◆ **Given instruction**:
Continue the passage about Cormac McCarthy editing scientists' writing, picking up after its final sentence.

◆ **Passage to read**:

It was for one of those economists McCarthy offered his editorial services in 1996, maybe for the first time. W. Brian Arthur was a fellow at the institute and had written an article on a new theory called increasing returns for Harvard Business Review. Arthur sent a draft to McCarthy and later called to see what he thought.
“Would you be interested in some editing help on that?” McCarthy responded. Arthur said yes, and the pair spent four days reworking the piece the next time they were together.
“He took apart every single sentence, deleted every comma he could find,” Arthur told Rick Tetzeli at Fast Company, adding,
The word got back to my editor at Harvard Business Review. She called me up, in a slight panic, and says, “I heard your article’s getting completely rewritten.” And I said, “Yeah!” She says, “By Cormac McCarthy? What did he do to it?” And I said, “Oh, well, you know, pretty much what you’d expect. It now starts out with two guys on horseback in Texas, and they go off and discover increasing returns.” And for a couple of seconds she was aghast.
Of course, Arthur only teased. McCarthy helped the economist better state his case, and the article went on to become one of the most influential the Review ever published. “The theory of increasing returns is as important as ever,” says Tetzeli. “It’s at the heart of the success of companies such as Google, Facebook, Uber, Amazon, and Airbnb.”
Smoothing the Prose
McCarthy continued to edit papers and books for scientists orbiting around the institute for the next couple of decades. When McCarthy heard about theoretical physicist Lisa Randall‘s first book, Warped Passages, then only in manuscript, he asked to read a draft. For an author who banged out almost everything he ever wrote on a typewriter, McCarthy naturally worked in hard copy.
“I got the manuscript back in the mail, and it was marked up on every page,” Randall told Rolling Stone writer David Kushner. “He read everything. He essentially copy edited it, getting rid of some of my semicolons, which he really didn’t like.” McCarthy noted all the offending marks in the margins; from there Randall purged them. And McCarthy gored other glyphs as well.

Part of a data file:
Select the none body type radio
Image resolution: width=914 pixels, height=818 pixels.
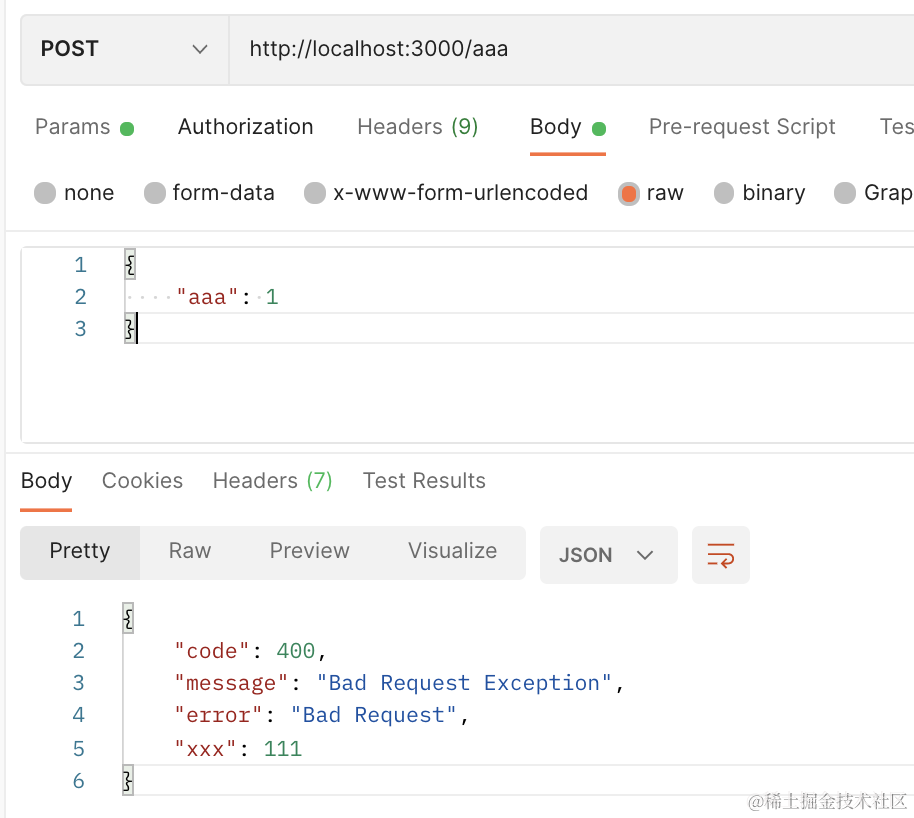45,193
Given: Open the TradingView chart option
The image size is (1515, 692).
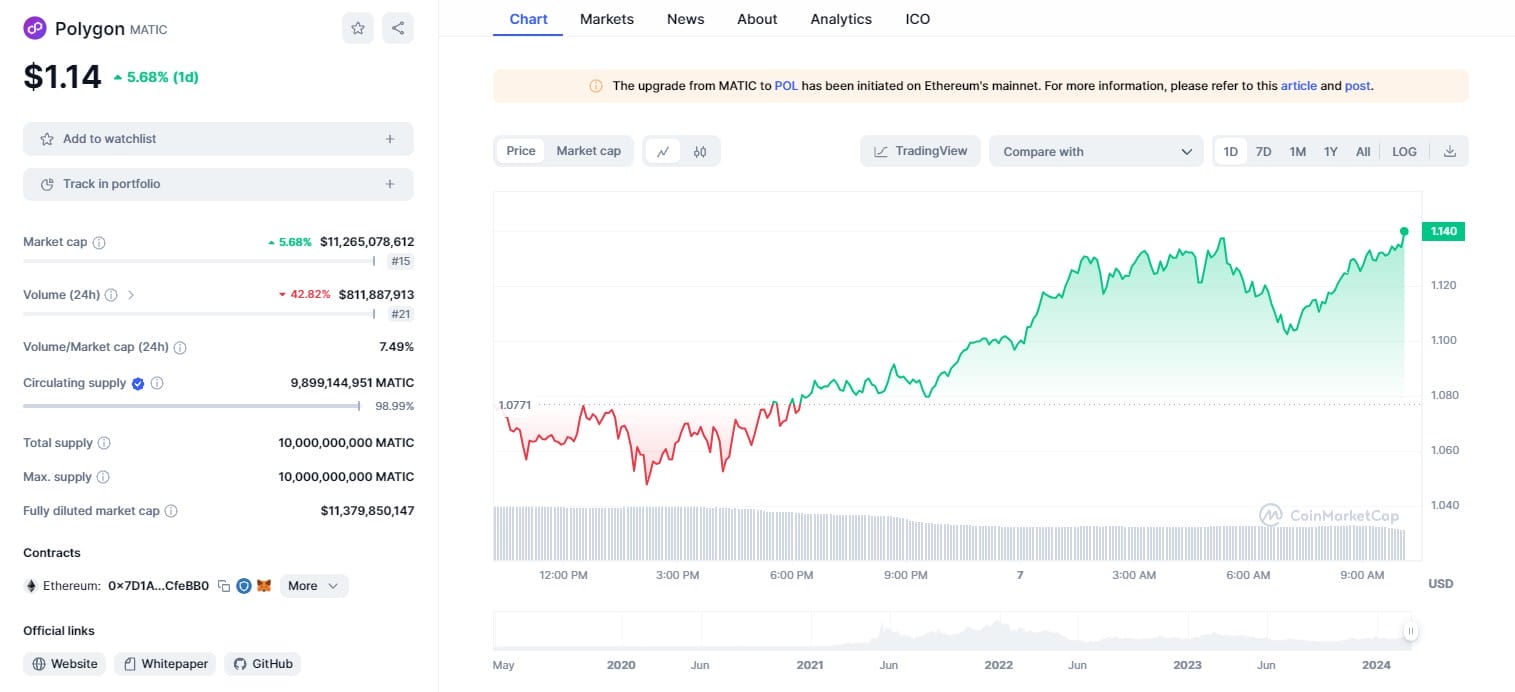Looking at the screenshot, I should 920,151.
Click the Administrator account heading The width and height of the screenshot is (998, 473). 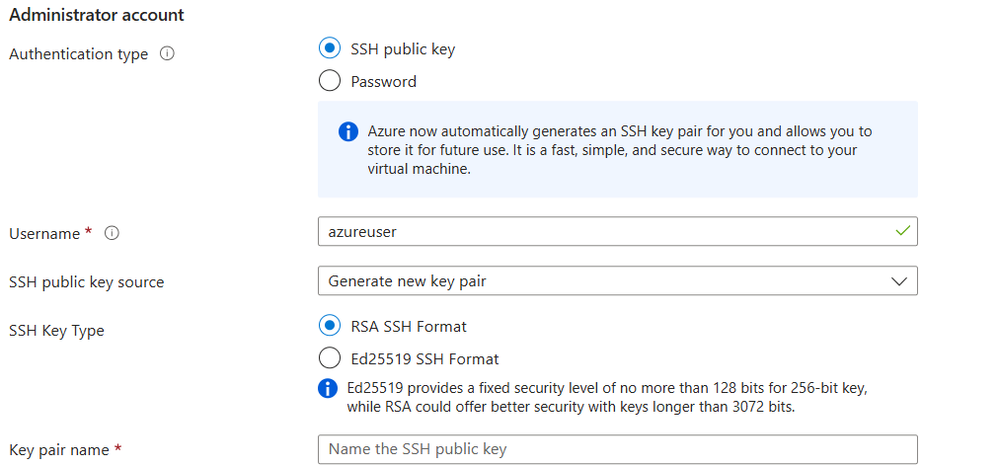click(96, 15)
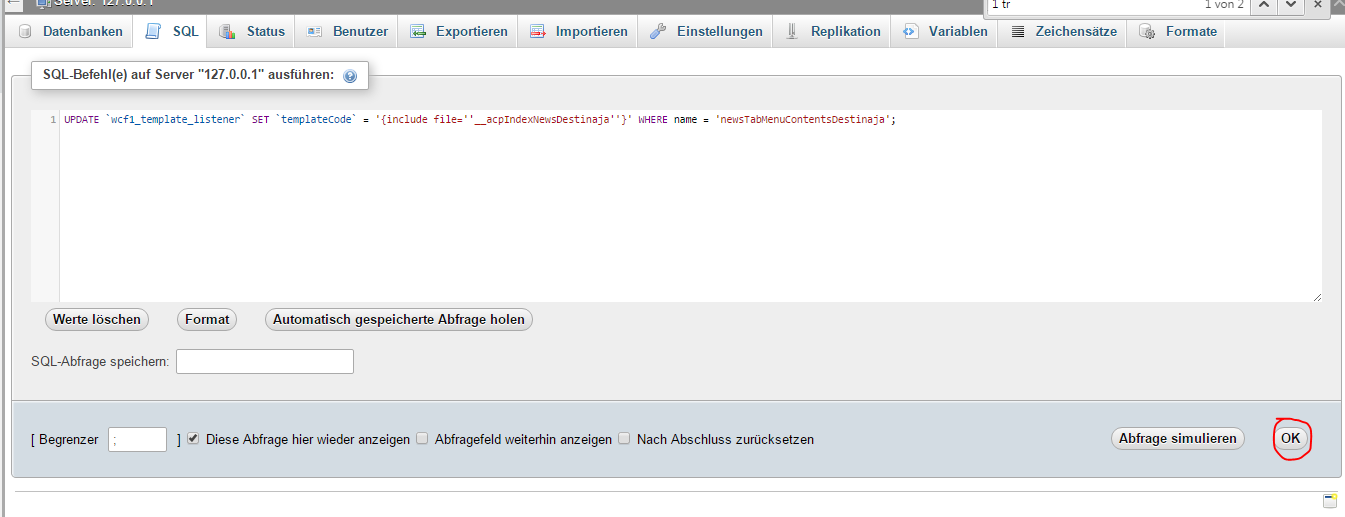
Task: Switch to the Benutzer tab
Action: 347,31
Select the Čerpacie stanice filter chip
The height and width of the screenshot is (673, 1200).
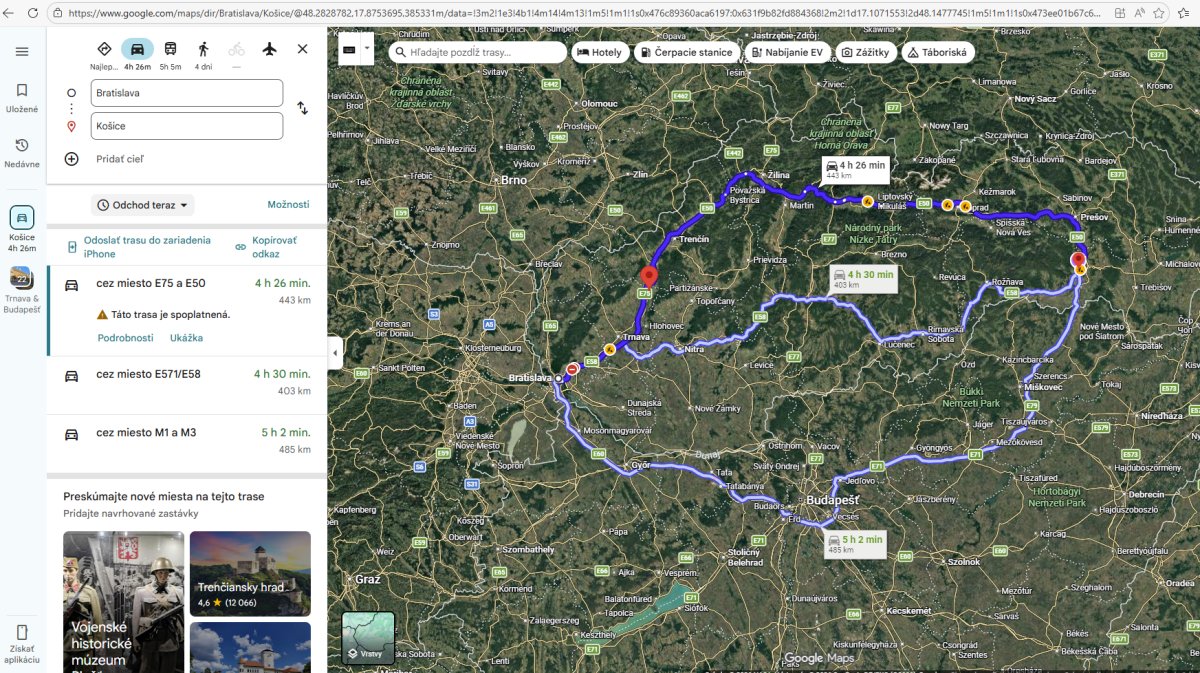point(686,52)
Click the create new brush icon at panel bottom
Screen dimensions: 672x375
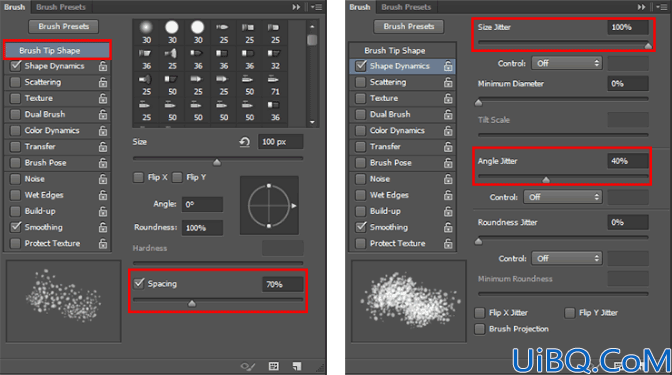pyautogui.click(x=297, y=366)
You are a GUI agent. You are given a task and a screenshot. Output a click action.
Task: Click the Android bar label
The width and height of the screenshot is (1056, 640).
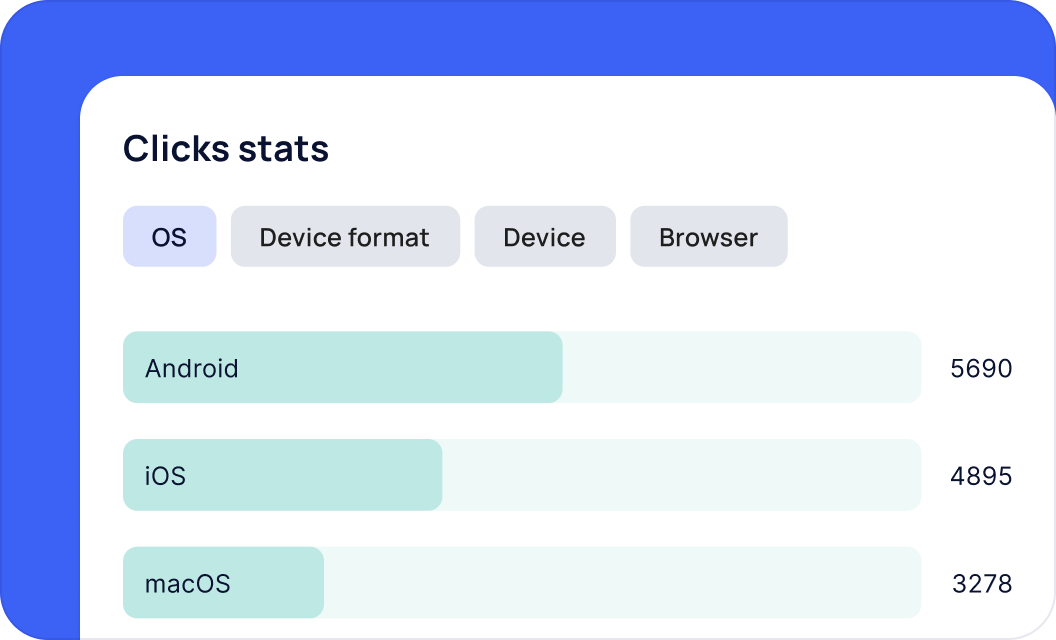[192, 368]
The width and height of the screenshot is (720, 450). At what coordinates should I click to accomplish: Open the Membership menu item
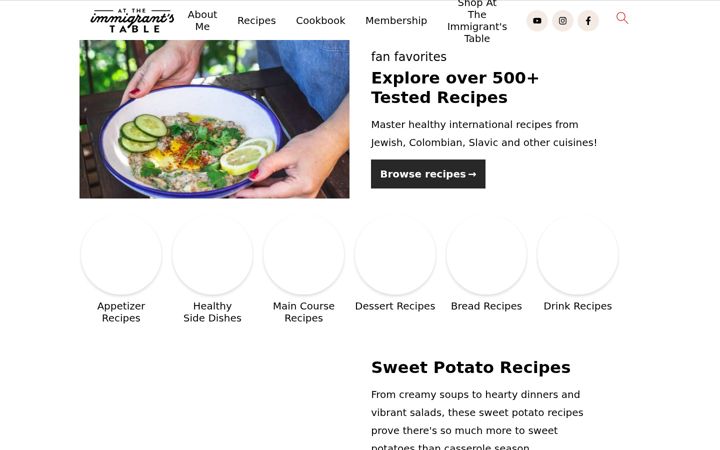coord(396,21)
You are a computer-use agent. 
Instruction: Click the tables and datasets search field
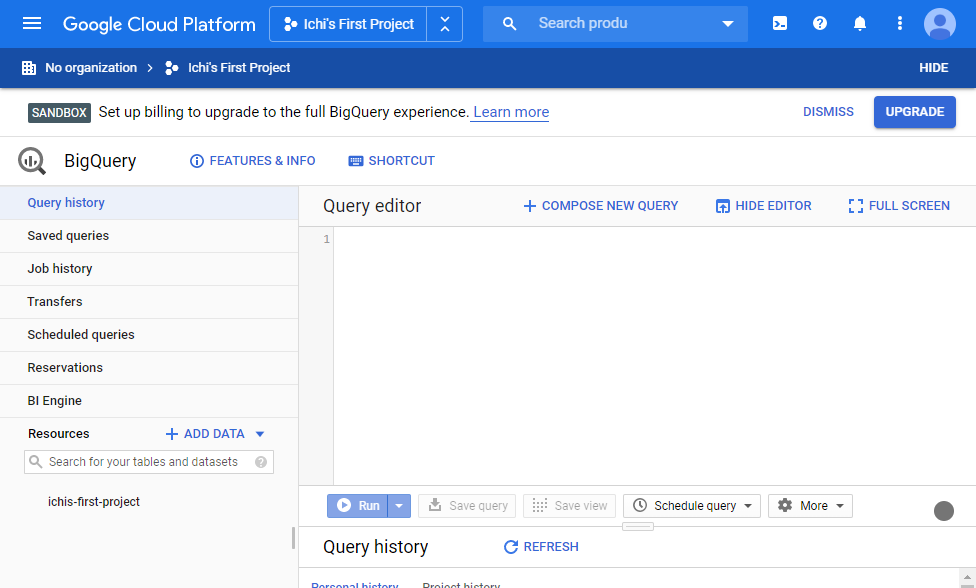[149, 462]
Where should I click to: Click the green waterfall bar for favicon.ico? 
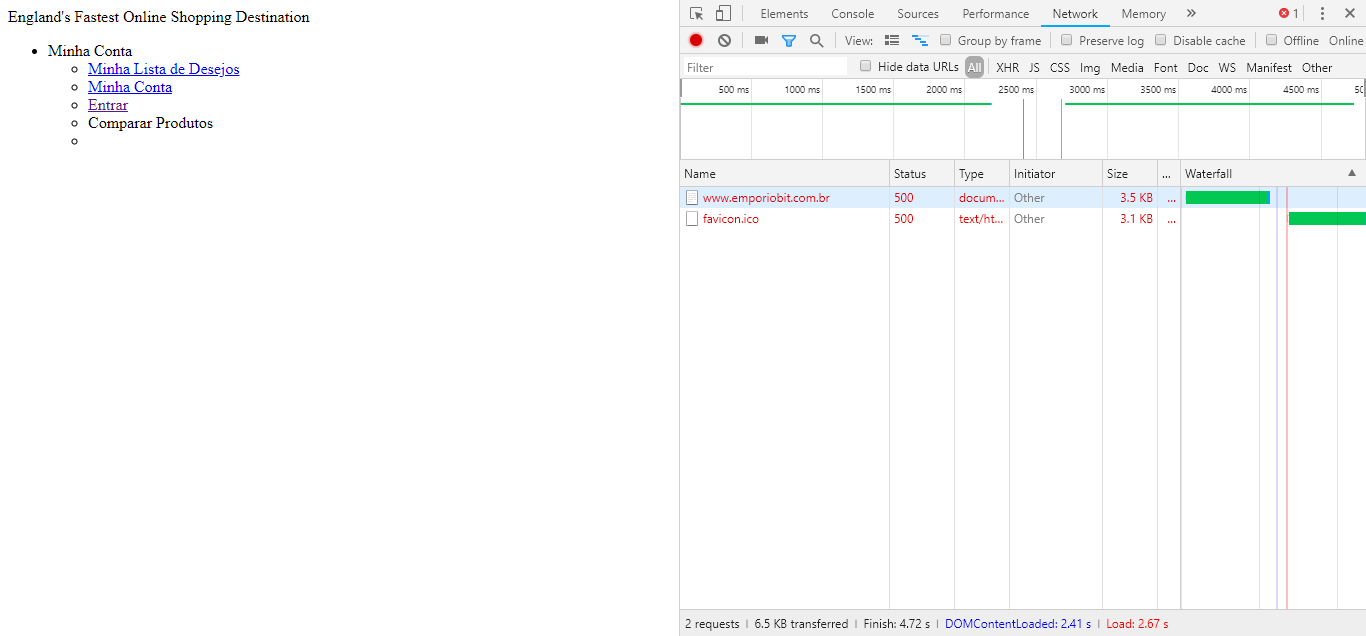coord(1327,218)
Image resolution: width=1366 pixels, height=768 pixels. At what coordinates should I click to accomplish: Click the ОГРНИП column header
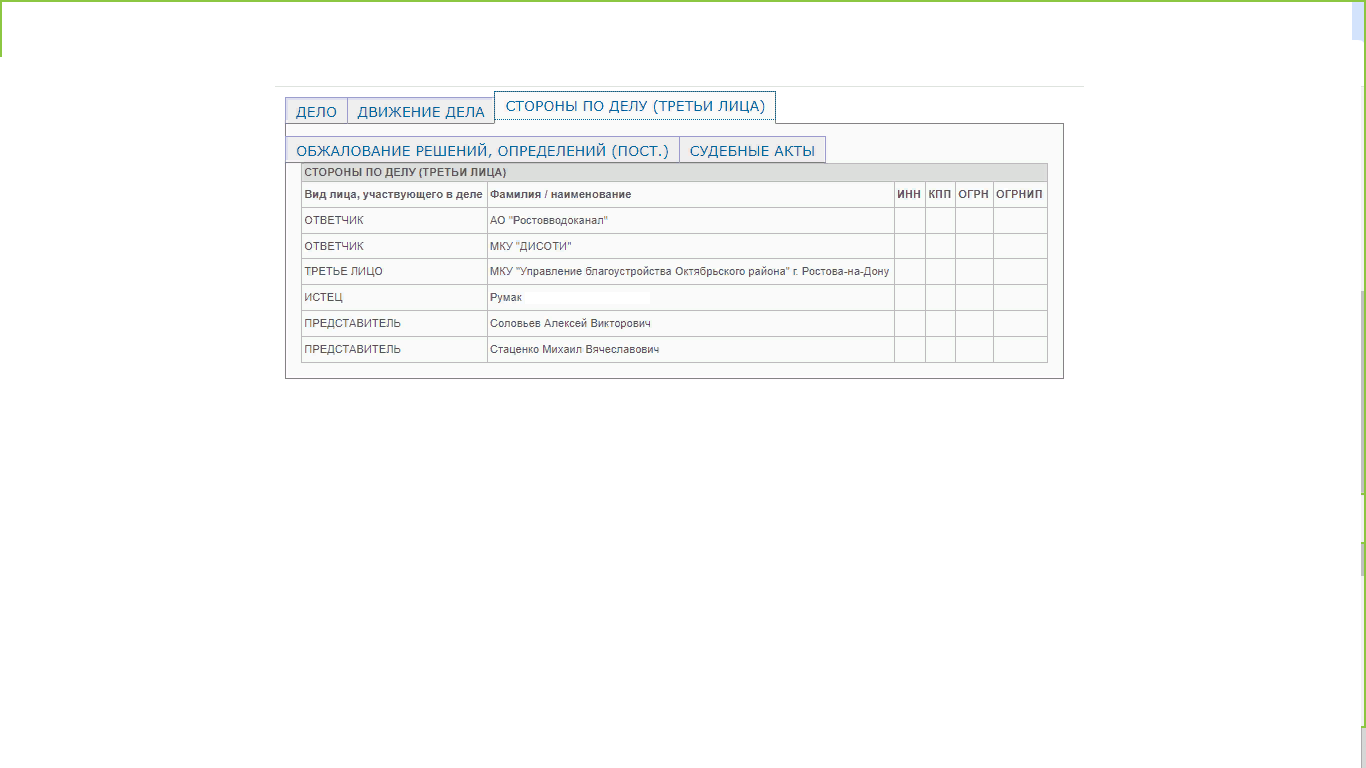pos(1020,194)
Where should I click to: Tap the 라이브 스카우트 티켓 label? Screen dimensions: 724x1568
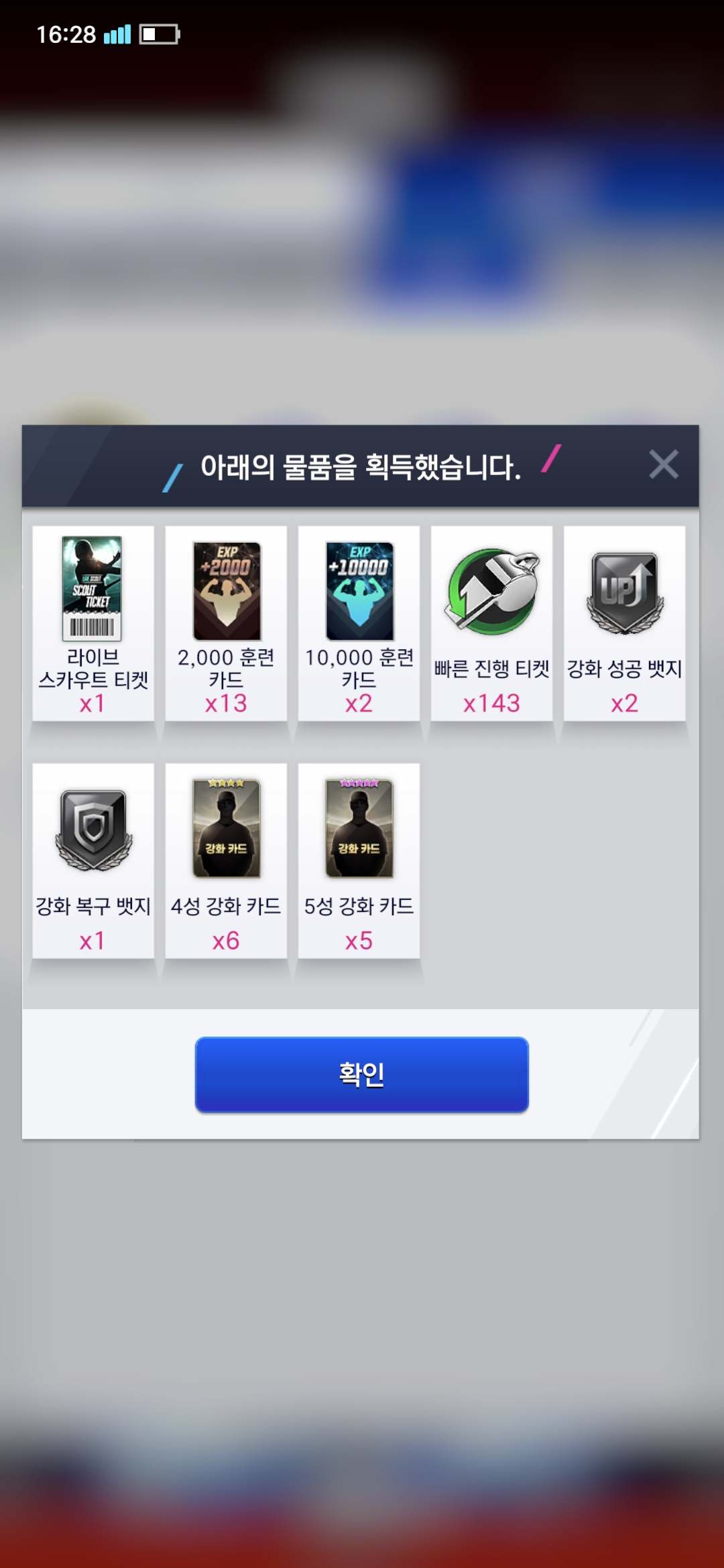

◆ **Response for this exercise**:
“Apparently exclamation points are only for exclamations!” Randall told Jennifer Schuessler, a New York Times reporter intrigued to hear McCarthy had edited the book. “He really smoothed the prose.” Warped Passages became a bestseller.
McCarthy worked on Randall’s second book as well, Knocking on Heaven’s Door, also a bestseller, and continued to offer his services to others. When he read physicist and cosmologist Lawrence Krauss’s biography of Richard Feynman, Quantum Man, in hardcover McCarthy loved it—or nearly did. “I think the book is almost perfect,” he told Krauss. “Would you let me copyedit the paperback and make it perfect?”
The process sounds similar to McCarthy’s work with Randall. Recalled Krauss, “He made me promise he could excise all exclamation points and semicolons, both of which he said have no place in literature.” McCarthy then “went through the book in detail and made suggestions for rephrasing in certain points as well.” The paperback of Quantum Man reflects all those edits.
Clarity of Thought and Expression
If all this emphasis on punctuation sounds pedantic, it shouldn’t. McCarthy’s true obsession was science. “We had some nice conversations about the material,” said Randall when reflecting on her work with McCarthy. His colleagues at the Santa Fe Institute all mentioned how engaged he was in conversations across their various disciplines, able to keep up and contribute at a surprising level for a nonprofessional.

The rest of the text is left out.